They didn’t buy the DLC: feature that could’ve prevented 737 crashes was option - em3rgent0rdr
https://arstechnica.com/information-technology/2019/03/boeing-sold-safety-feature-that-could-have-prevented-737-max-crashes-as-an-option/
======
cmurf
If you're not trained on the MCAS feature, an "AOA disagree" indicator is
going to tell you what? That stall warning may not work reliably?

There's more going on here than just MCAS and angle of attack sensors though.
From the KNKT preliminary report:

 _At 23:31:09 UTC, the LNI610 PIC advised the ARR controller that the altitude
of the aircraft could not be determined due to all aircraft instruments
indicating different altitudes._

Crash happens 45s later. (More correctly, the FDR stops recording.)

From the same report, four separate maintenance records containing one or more
defects in: indicated airspeed, indicated altitude, speed trim fail, mach trim
fail.

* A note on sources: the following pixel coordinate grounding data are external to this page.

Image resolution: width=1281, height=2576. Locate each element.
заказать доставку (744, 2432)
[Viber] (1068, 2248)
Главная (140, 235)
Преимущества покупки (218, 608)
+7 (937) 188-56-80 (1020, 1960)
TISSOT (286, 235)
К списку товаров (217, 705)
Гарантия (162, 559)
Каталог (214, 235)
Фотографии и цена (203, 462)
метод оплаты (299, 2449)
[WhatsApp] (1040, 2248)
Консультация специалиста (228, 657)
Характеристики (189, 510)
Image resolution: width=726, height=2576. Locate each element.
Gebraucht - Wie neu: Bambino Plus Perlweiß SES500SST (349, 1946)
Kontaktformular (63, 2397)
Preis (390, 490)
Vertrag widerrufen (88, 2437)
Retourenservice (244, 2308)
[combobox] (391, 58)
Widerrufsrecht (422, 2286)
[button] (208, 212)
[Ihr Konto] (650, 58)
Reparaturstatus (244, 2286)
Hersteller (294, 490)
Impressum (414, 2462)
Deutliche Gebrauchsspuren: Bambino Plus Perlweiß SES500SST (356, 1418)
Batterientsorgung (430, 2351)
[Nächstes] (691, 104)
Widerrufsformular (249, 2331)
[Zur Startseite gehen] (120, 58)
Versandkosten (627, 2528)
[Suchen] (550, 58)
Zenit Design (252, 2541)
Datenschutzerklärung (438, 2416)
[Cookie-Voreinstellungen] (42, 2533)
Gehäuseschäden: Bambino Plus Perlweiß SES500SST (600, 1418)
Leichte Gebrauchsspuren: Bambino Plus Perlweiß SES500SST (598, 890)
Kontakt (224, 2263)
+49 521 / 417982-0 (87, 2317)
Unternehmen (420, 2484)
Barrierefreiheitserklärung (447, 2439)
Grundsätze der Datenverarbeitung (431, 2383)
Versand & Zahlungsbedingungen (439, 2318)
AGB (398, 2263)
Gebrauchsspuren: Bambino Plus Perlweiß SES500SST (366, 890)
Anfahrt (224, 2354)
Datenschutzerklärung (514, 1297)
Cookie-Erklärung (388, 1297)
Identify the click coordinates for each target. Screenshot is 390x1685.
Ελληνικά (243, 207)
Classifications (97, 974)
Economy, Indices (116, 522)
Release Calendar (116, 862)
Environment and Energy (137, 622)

These were reported by multiple crew, repaired by maintenance per
manufacturer procedure, and tested, and error state cleared.

The stick shaker was active for all of Lion Air 34 and most of 610. That is
not an airworthy aircraft, and the preliminary report states this.

Obviously something does not pass the smell test. Either there's a very
serious problem with the prescribed repair and verification procedure. Or
there's a very serious crime if the claimed repairs and/or verification are
inauthentic. Both seem incredible to me.

Common to airspeed and altimeter is the static system.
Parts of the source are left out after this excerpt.